» УСЛОВИЕ ЗАДАЧИ:
Пожалуйста, определите, соответствуют ли тексту о Крымской дивизии утверждения (a), (b) и (c), и подкрепите каждый ответ «да» или «нет» точной цитатой: (a) лагерь Крымской стрелковой дивизии находился в густом лесу; (b) Яков Чапичев служил в пехотном подразделении; (c) книгу очерков о дивизии написал один Михаил Вейс.

«СЛЕЗЫ МАТЬ РУКАВОМ УТИРАЛА…»

«СЛЕЗЫ МАТЬ РУКАВОМ УТИРАЛА…»

Наверное, очень немногие из тех, что проезжали весной и летом 1935 года из Симферополя в Алушту, знали, что неподалеку от перевала, слева от шоссе, за белыми хатками маленькой деревушки с громким названием Ангара, в густом лесу располагался лагерь Крымской стрелковой дивизии. Да и откуда об этом могли знать пассажиры! Лагерь был тщательно замаскирован, чтобы ни с земли, ни с воздуха никто ничего не увидел.

В то лето в частях Крымской дивизии проходили службу мои друзья — молодые крымские литераторы. В горно-артиллерийском полку командовал орудием младший командир сверхсрочной службы поэт Яков Чапичев. В пехотных подразделениях служили призванные на переподготовку Михаил Вейс, Иван Сильченко, я и еще несколько молодых поэтов и прозаиков.

Командир дивизии Тальковский и начподив Кубасов, люди образованные, начитанные, заинтересовались нами. Однажды всех литераторов пригласили в штаб. Тальковский и Кубасов расспросили нас о творческих планах на ближайшее время и на будущее, затем комдив сказал:

— Такой силы у нас в дивизии никогда еще не было. Шутка ли, взвод писателей и поэтов! Горы можно свернуть с такой силой. А мы с вами, товарищ Кубасов, бесхозяйственные люди, расходуем эту силищу, можно сказать, зря. Давайте, товарищи, если не возражаете, договоримся о конкретных делах. Прежде всего, нам нужно создать книгу о нашей дивизии. Такую, чтобы в ней были отражены ее боевое прошлое, ее сегодняшний день. Затем нам нужна строевая песня. Собственная строевая песня дивизии. Хорошая песня, чтобы на подвиг звала. Ну как, товарищи, возьметесь? Надеюсь, не откажетесь, примете наше предложение?

Предложение Тальковского нам понравилось. Михаил Вейс и я взялись написать книгу очерков о Крымской дивизии. И мы написали ее, она была выпущена Крымским государственным издательством под названием «Выше оценки нет», в суперобложке работы известного художника-баталиста академика Николая Семеновича Самокиша.

Молодые поэты договорились провести конкурс на лучший текст песни.

Тальковский, который, как мы знали, любил Чапичева, обнял его и сказал:

— Действуй, пушкарь! Уверен, что ты займешь первое место.

— Обязательно, товарищ комдив. Цель будет поражена с первого снаряда, — бодро отчеканил Яков.

» МАТЕРИАЛ:
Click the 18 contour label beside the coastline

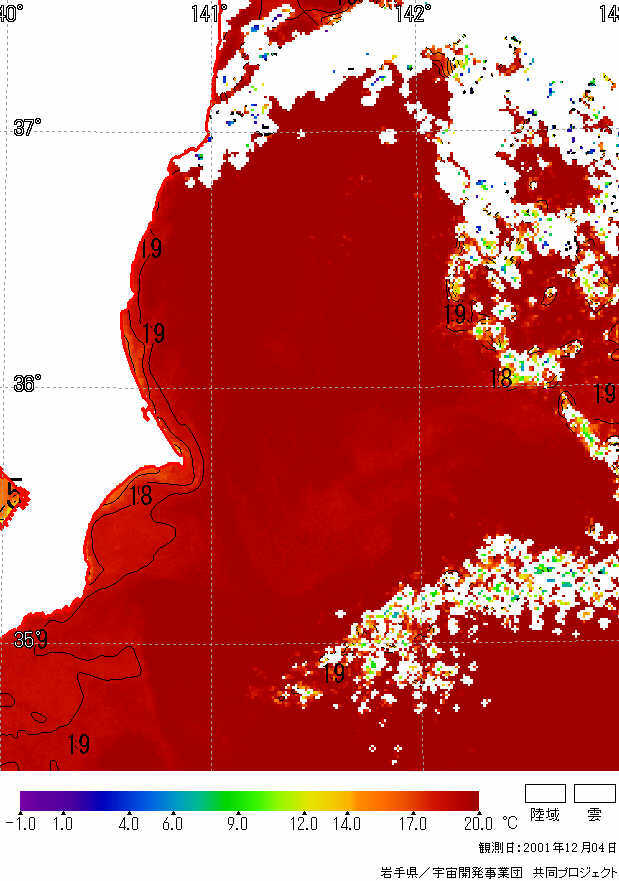click(x=140, y=495)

» ОТВЕТ:
(a) Да: «в густом лесу располагался лагерь Крымской стрелковой дивизии».
(b) Нет: «В горно-артиллерийском полку командовал орудием младший командир сверхсрочной службы поэт Яков Чапичев».
(c) Нет: «Михаил Вейс и я взялись написать книгу очерков о Крымской дивизии».